## WORK TO BE COMPLETED
Where the line containing "Given: Collapse the Quick access tree node" appears, start repeating, and continue exactly through the last line below, adding nothing. Include no pictures.

## RAW DATA
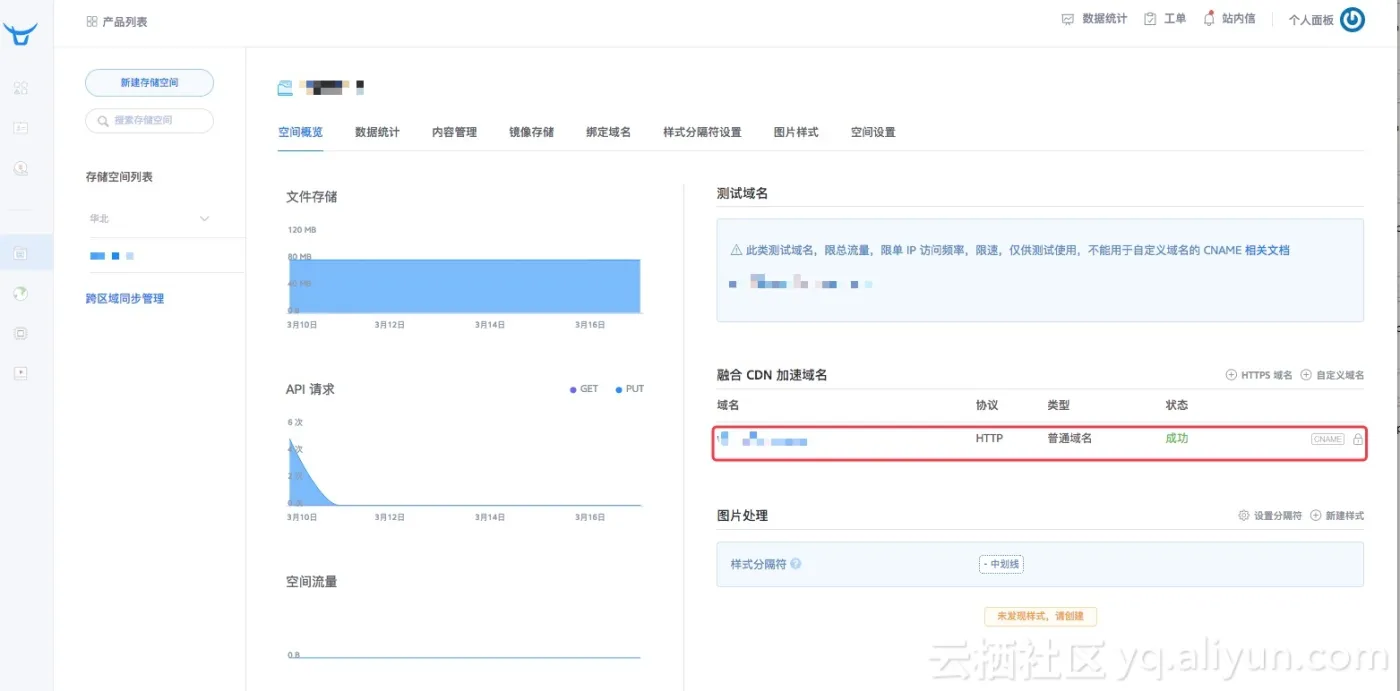Click the lock icon in domain row
The width and height of the screenshot is (1400, 691).
pyautogui.click(x=1357, y=439)
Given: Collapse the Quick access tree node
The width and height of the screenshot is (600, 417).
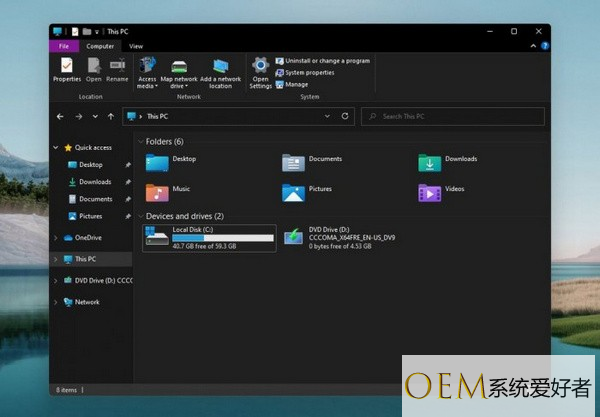Looking at the screenshot, I should click(56, 147).
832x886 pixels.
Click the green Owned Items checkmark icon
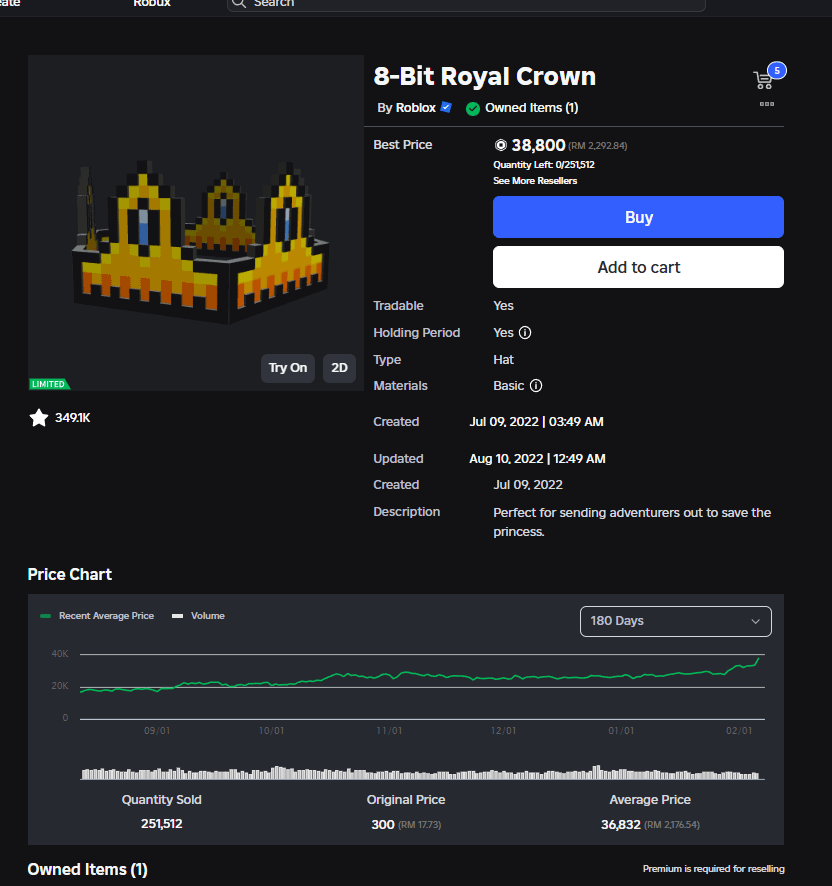pos(473,108)
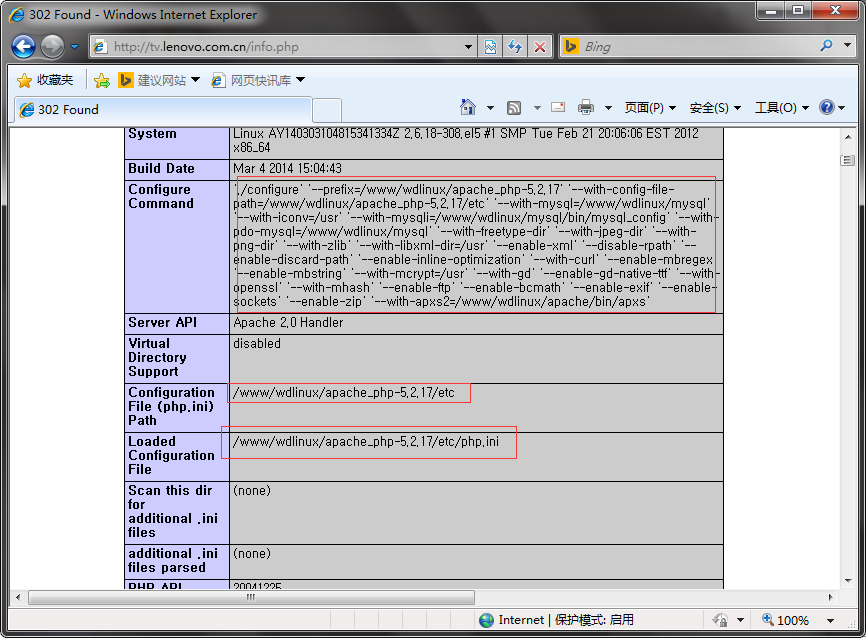866x638 pixels.
Task: Click the Compatibility View icon
Action: pos(490,47)
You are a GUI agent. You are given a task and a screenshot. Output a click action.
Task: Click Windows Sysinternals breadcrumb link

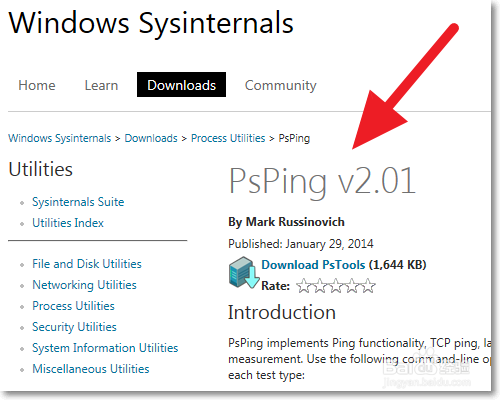[x=60, y=138]
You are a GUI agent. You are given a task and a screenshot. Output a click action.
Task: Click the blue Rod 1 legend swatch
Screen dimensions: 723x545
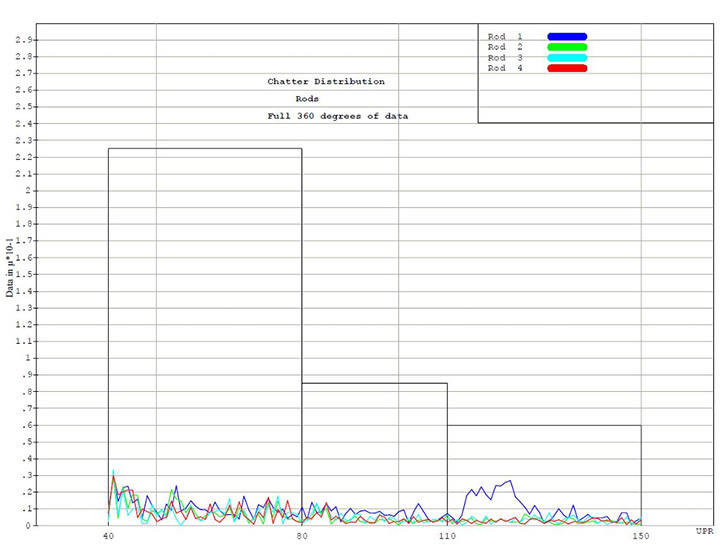[x=567, y=37]
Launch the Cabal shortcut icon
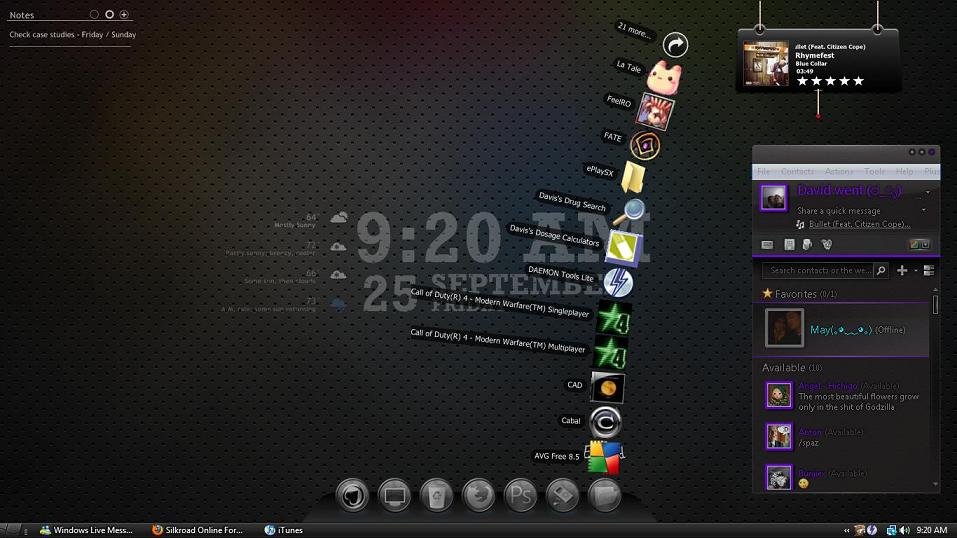 [605, 422]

## PROBLEM SOLUTION
Given: Collapse the Quick access tree node
The width and height of the screenshot is (600, 417).
Looking at the screenshot, I should click(56, 147).
832x886 pixels.
Click the green Owned Items checkmark icon
pos(473,108)
866x638 pixels.
Task: Click the Compatibility View icon
Action: pos(490,47)
You are a GUI agent. You are given a task and a screenshot. Output a click action.
Task: Click Windows Sysinternals breadcrumb link

[x=60, y=138]
You are a GUI agent. You are given a task and a screenshot. Output a click action.
Task: Click the blue Rod 1 legend swatch
Screen dimensions: 723x545
[x=567, y=37]
Launch the Cabal shortcut icon
 [605, 422]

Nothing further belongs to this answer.